I'm willing to contribute to an organised community test effort

I was wondering could we Possibly even get to a "set of guideline rules".. something like ..

Max number of scripts of ABC, with a Max Script run time of XXX ms of which no one script runs more than YYYms etc etc

Maybe add in a Max number of textures of ??? and dont use textures sizes of > 512 * 512

etc etc
Desmond Shang
Guvnah of Caledon
Join date: 14 Mar 2005
Posts: 5,250
07-16-2008 07:57
smiles... thanks everybody... :)

From: Bitova Loon
Maybe add in a Max number of textures of ??? and dont use textures sizes of > 512 * 512

Not that people commonly do it, but 1024 x 1024 textures are the "lowest lag"... sounds backwards but it works like this:

Say you have sixteen 256 x 256 textures - tile them up on a single 1024 x 1024 and texture things using scaling and offsets.

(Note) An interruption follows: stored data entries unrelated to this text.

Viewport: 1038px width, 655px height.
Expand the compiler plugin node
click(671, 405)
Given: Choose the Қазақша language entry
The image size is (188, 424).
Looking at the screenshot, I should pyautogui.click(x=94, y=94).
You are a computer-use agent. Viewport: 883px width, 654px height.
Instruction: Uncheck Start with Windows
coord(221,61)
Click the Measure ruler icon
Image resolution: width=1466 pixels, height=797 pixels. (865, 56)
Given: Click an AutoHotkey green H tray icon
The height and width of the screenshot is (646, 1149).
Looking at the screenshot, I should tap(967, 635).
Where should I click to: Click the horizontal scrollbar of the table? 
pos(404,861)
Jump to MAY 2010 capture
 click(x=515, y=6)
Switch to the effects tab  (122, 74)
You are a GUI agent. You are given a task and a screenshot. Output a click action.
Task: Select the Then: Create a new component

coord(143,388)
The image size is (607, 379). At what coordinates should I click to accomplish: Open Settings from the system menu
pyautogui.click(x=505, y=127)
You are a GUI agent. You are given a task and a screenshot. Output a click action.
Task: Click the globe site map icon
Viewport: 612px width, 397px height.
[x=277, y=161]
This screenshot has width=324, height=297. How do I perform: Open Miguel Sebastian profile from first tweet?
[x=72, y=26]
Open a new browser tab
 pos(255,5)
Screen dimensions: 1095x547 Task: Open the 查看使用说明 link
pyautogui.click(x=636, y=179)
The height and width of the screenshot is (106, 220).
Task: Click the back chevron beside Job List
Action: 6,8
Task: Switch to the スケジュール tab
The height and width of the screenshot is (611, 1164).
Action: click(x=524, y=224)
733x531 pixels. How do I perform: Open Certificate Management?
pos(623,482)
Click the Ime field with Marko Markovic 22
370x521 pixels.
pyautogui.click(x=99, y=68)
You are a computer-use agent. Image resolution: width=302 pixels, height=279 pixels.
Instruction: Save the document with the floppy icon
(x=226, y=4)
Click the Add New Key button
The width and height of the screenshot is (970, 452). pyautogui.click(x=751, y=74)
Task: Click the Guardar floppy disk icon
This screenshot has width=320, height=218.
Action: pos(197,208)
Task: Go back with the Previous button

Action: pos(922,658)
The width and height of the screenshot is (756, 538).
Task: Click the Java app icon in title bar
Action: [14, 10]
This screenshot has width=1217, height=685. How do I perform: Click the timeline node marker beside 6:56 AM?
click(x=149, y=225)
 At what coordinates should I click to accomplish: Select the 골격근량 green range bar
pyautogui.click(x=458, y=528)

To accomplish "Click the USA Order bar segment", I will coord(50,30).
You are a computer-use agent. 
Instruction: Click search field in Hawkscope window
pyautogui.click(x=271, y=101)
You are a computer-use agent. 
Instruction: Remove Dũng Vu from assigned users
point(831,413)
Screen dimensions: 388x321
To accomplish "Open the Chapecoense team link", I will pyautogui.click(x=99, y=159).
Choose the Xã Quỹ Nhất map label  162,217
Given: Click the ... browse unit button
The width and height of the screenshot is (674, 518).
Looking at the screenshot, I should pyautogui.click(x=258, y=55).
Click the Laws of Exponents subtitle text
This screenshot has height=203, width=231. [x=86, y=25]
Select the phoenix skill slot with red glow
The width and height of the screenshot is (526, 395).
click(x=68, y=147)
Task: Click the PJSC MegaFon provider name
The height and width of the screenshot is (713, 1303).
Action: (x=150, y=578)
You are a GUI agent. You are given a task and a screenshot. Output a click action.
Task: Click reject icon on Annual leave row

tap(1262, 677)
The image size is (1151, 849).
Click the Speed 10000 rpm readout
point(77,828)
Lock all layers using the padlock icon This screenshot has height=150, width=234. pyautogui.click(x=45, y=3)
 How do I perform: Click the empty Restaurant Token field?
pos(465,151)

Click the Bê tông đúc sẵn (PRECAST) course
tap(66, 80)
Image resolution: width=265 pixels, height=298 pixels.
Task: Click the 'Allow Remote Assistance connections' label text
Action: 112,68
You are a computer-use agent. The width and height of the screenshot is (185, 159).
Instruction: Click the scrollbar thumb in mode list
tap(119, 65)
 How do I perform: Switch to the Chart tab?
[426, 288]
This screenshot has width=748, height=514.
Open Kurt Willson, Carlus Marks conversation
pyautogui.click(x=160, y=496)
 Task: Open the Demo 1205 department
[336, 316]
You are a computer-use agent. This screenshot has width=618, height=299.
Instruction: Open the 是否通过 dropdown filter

Bitwise it's the same, but it's now just one asset server hit (the 1024) instead of sixteen (all the 256 textures one by one). That's 1/16 or only 6.3 % of the number of asset server hits it would have been prior.

Of course that's more work and planning, and getting anyone to use a 256 x 256 texture instead of a 512 x 512 is like getting them to eat mixed vegetables instead of chili fries. Sure, you'll have to use some 512 x 512's.

But enter an environment with say, even just 10% of the asset server hits than "normal" and it's soooo nice :)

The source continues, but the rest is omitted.